# What year Dogma is this?



## mile2424 (Jul 17, 2008)

When I google Dogma Movistar all I see are frames that say Pinarello down the downtube. What year were the ones made with the "Dogma" on the downtube?


----------



## Cinelli 82220 (Dec 2, 2010)

Dogmas have "Pinarello" on the drive side of the down tube and "Dogma" on the left side.
And vice versa for the seat tube.


----------



## mile2424 (Jul 17, 2008)

Oh haha, thanks for the response. I am still a Pinarello newbie


----------



## terrain (Apr 19, 2009)

You never know for sure on Team Issue Frame set's -- But for retail set's 2011's Dogma is not straight.

2011 - Dogma Turning over
2010 - Dogma Straight 





mile2424 said:


> When I google Dogma Movistar all I see are frames that say Pinarello down the downtube.

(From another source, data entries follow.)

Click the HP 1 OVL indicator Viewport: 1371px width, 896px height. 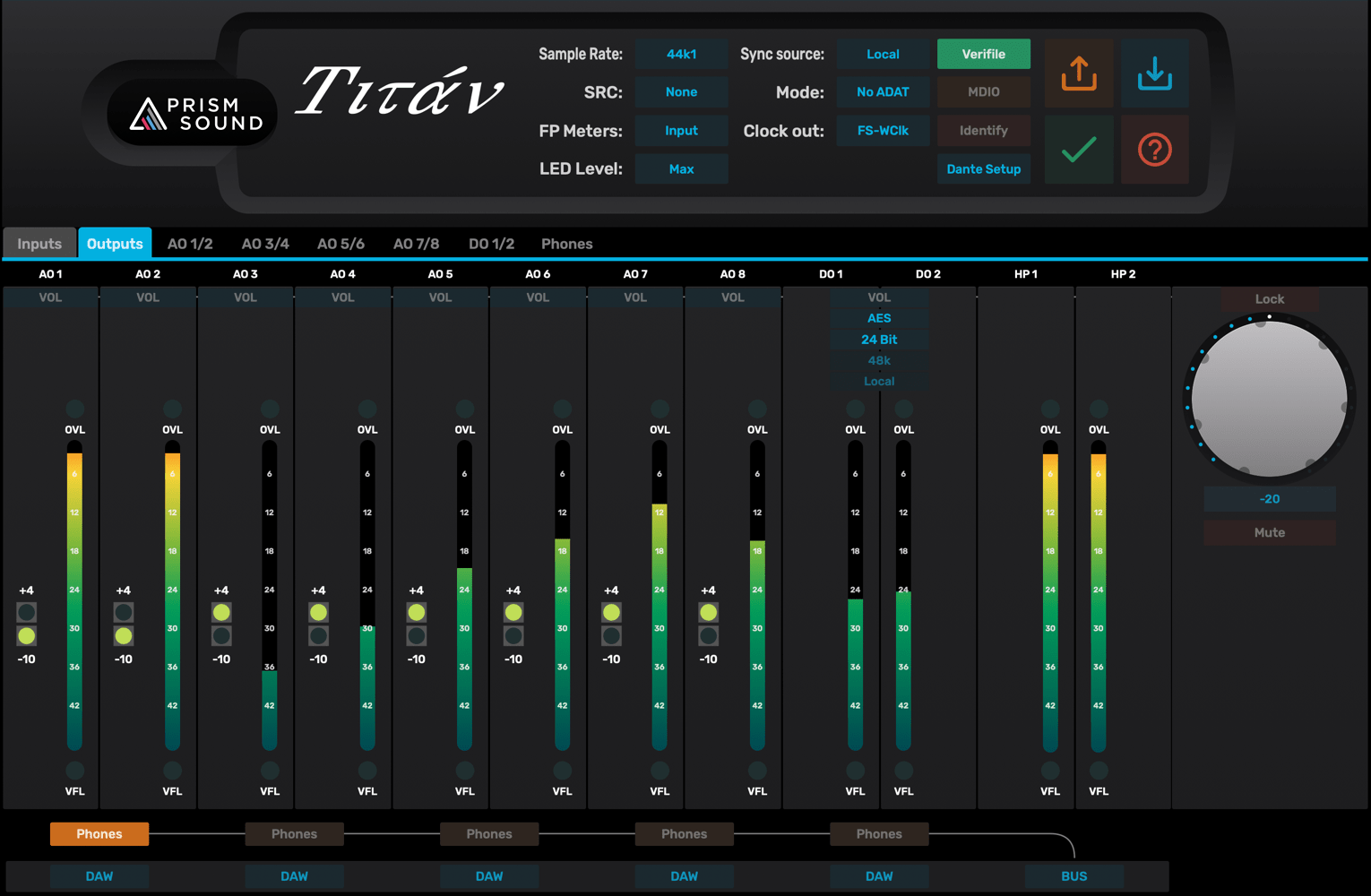1050,409
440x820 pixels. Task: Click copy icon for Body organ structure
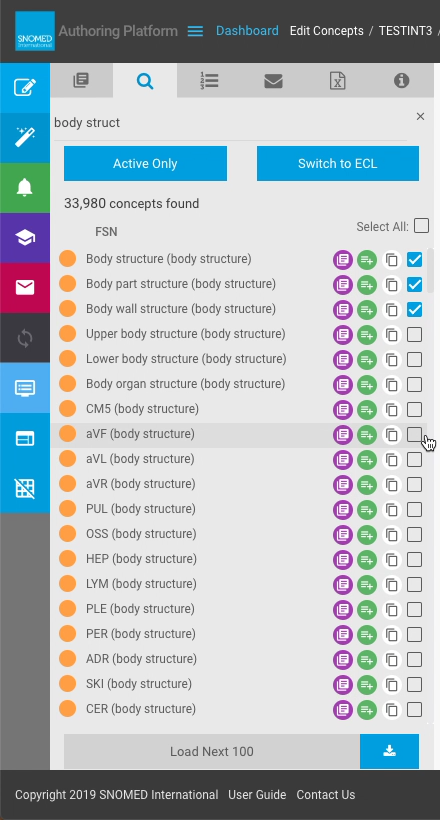point(391,384)
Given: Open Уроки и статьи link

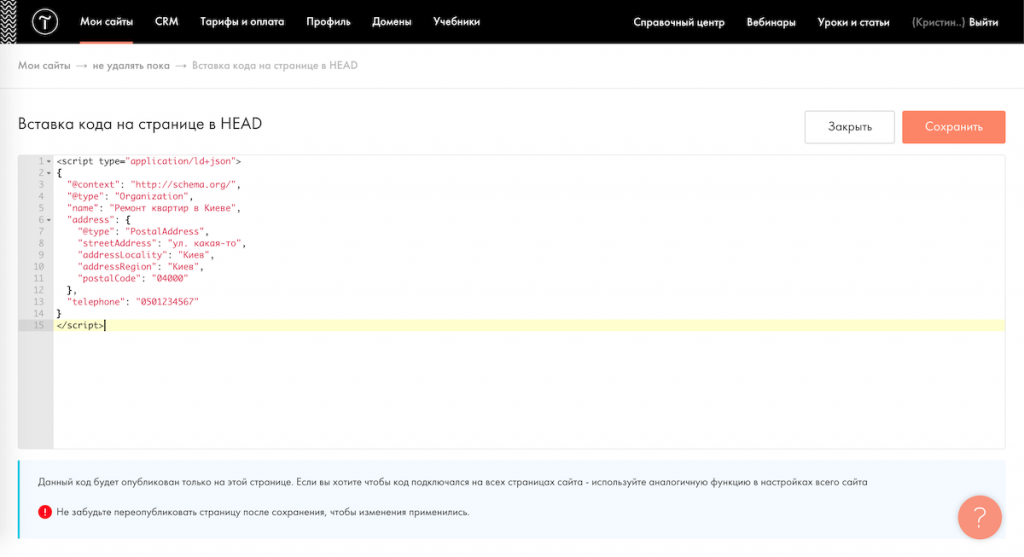Looking at the screenshot, I should click(853, 22).
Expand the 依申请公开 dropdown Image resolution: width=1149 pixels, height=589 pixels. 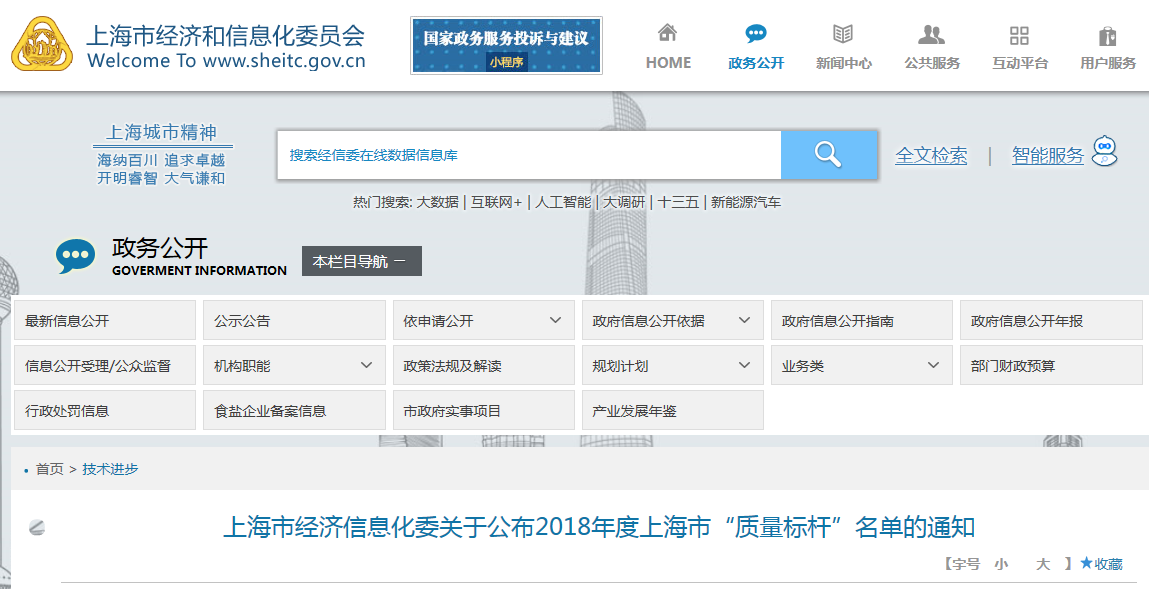pos(555,321)
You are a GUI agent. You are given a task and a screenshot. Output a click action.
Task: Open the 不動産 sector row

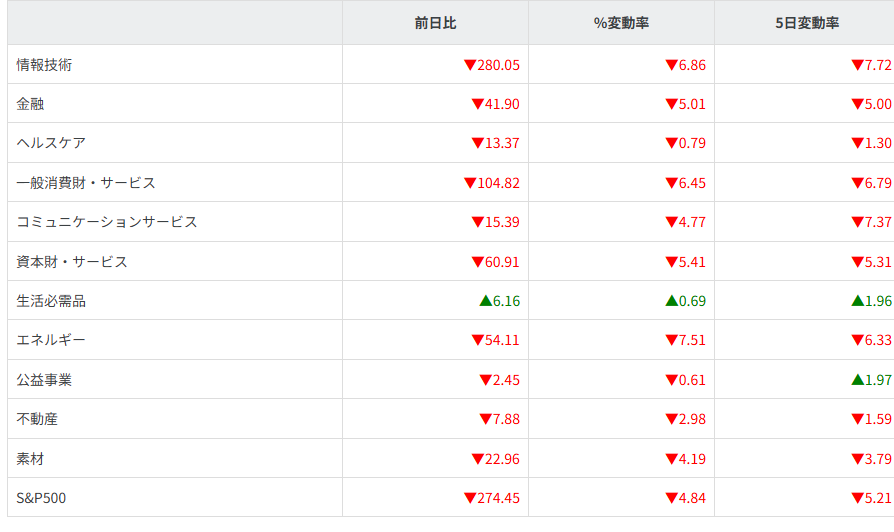[38, 419]
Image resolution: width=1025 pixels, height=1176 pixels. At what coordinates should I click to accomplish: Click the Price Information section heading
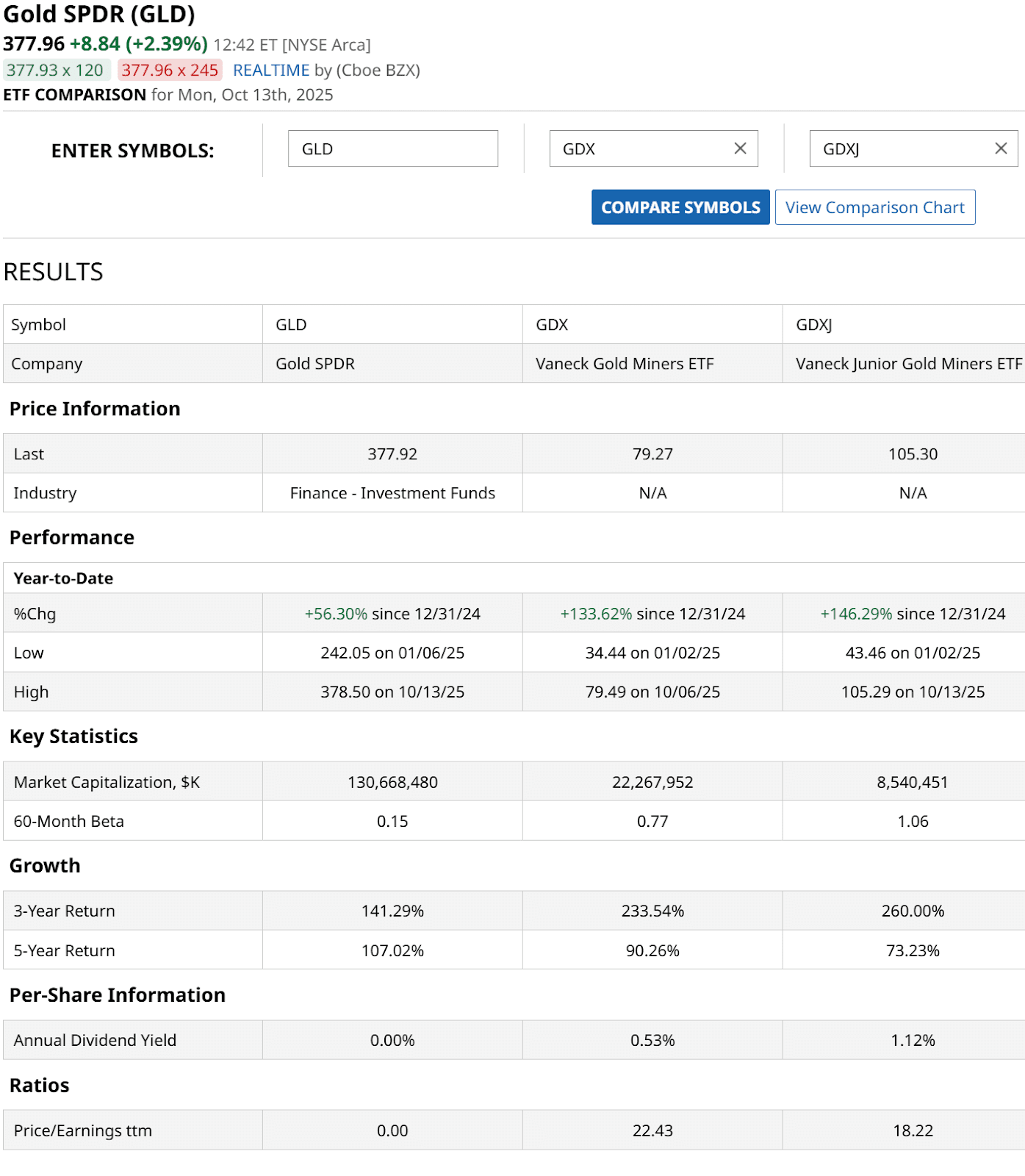(95, 409)
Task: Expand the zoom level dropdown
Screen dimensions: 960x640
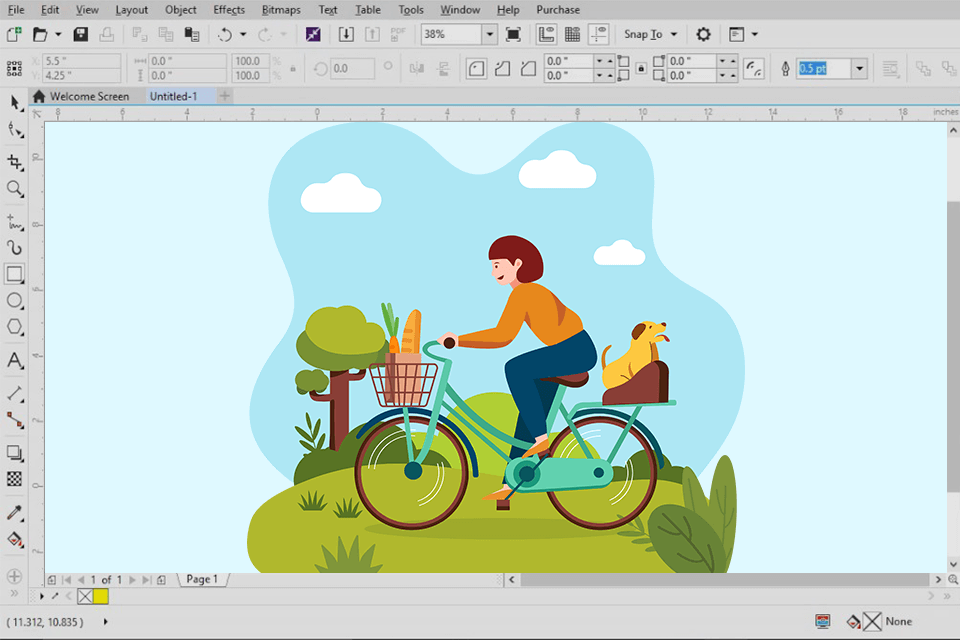Action: (x=489, y=34)
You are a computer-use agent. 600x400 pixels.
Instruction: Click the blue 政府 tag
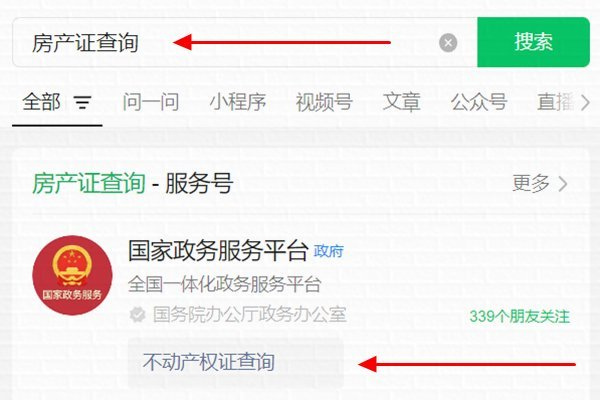[328, 251]
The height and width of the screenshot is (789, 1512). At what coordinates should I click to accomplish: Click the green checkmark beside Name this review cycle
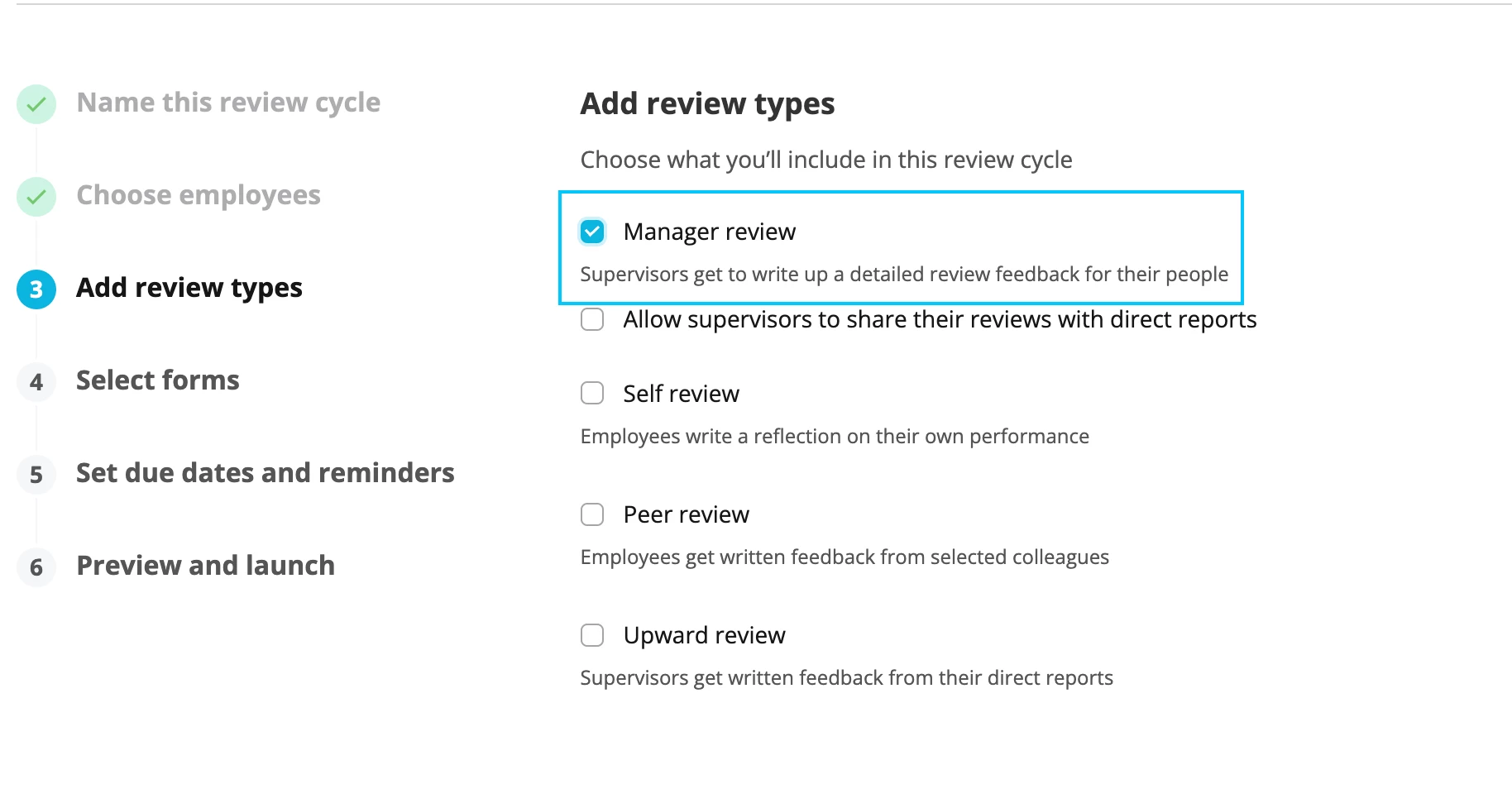pos(36,104)

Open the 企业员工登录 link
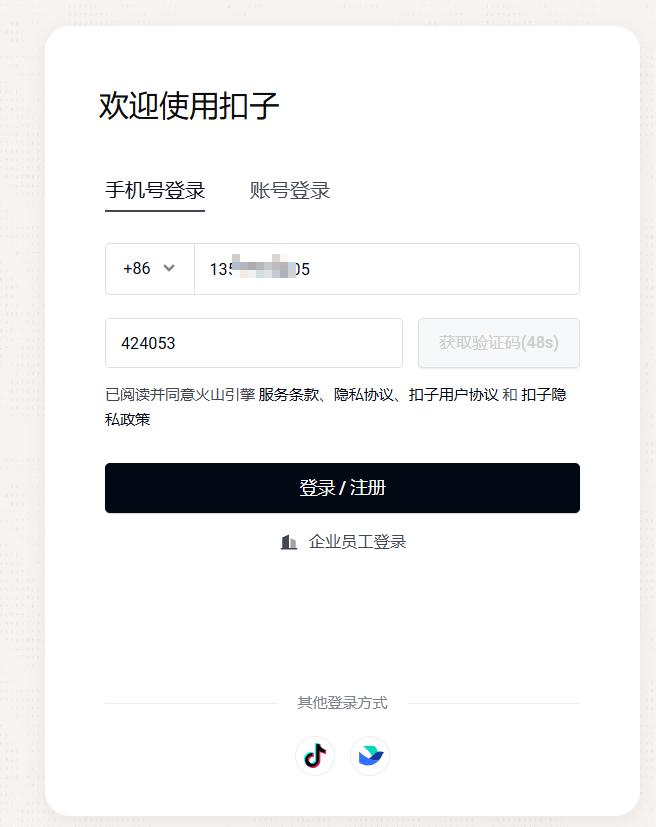tap(358, 542)
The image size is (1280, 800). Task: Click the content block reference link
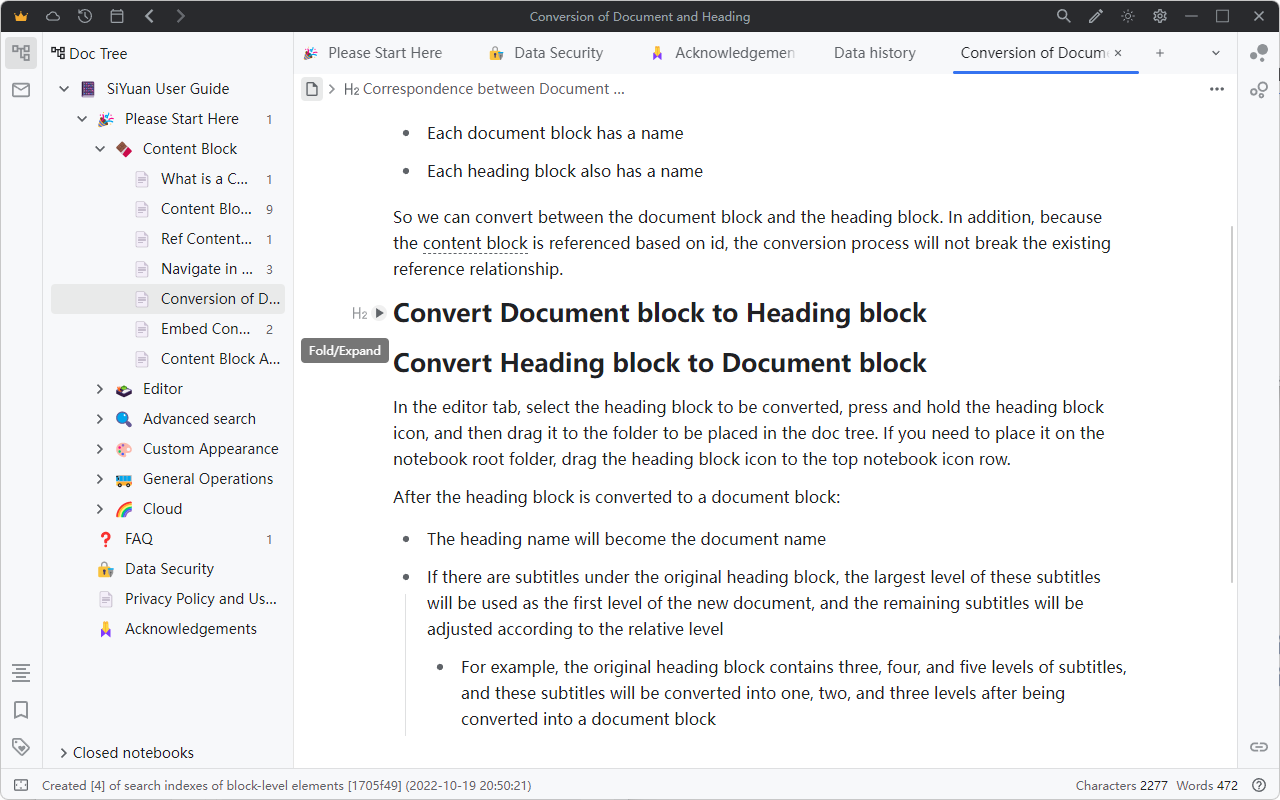(475, 243)

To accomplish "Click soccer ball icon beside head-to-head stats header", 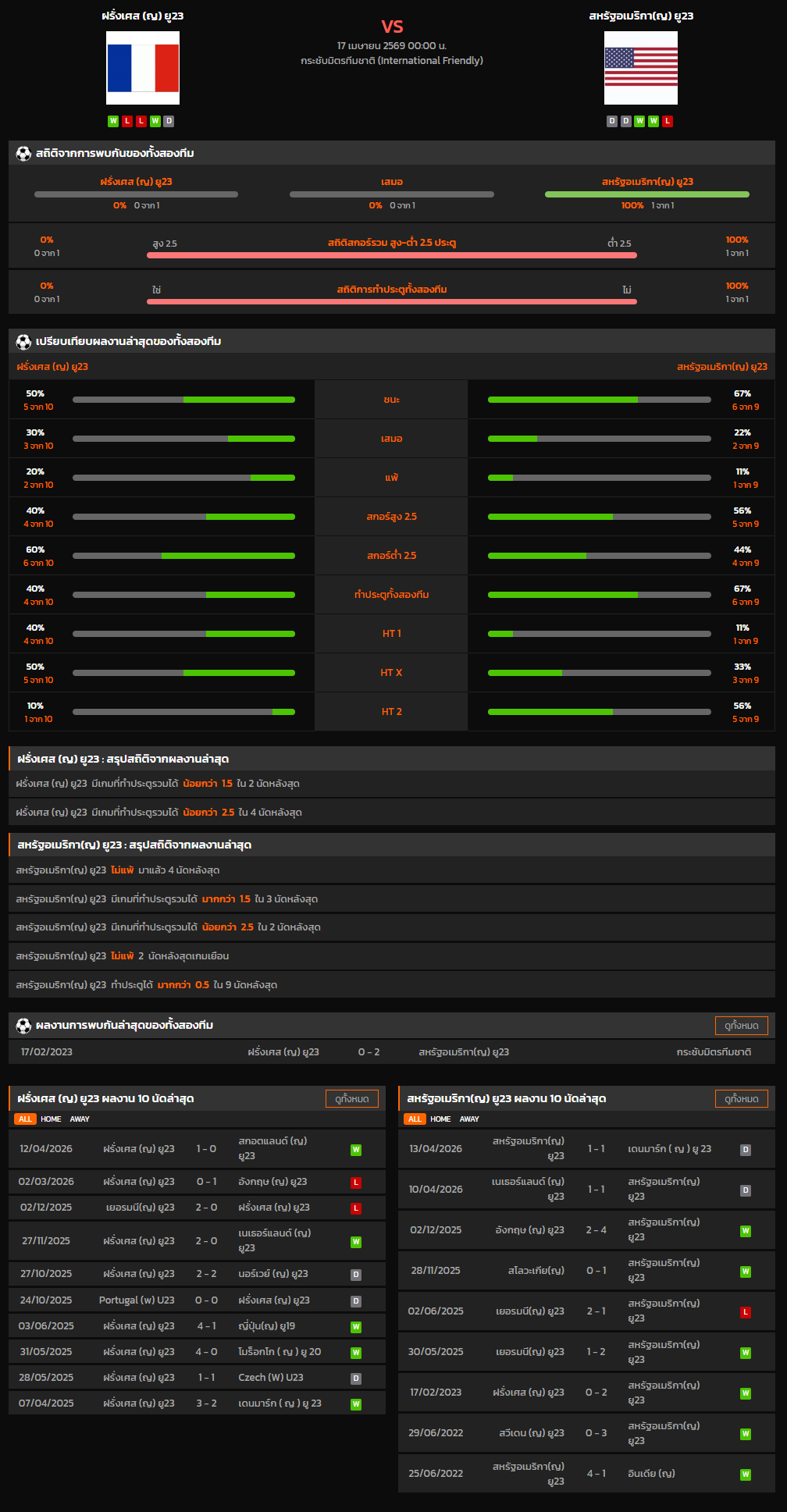I will 23,154.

What year were the ones made with the "Dogma" on the downtube?


----------



## diddy2003 (Jul 21, 2011)

That bike is incredible in the race rep scheme!! I am certainly not fast enough to ride that bike. I would embarrass it, haha


----------



## enzo269 (May 25, 2009)

The Movistar frame above is definitely a 2011. Mine is a 2010 and the Pinarello is straight as well as the Dogma decal. It also says 60.1 on Dogma side, which has been taken away on some of the paint schemes in 2011.


----------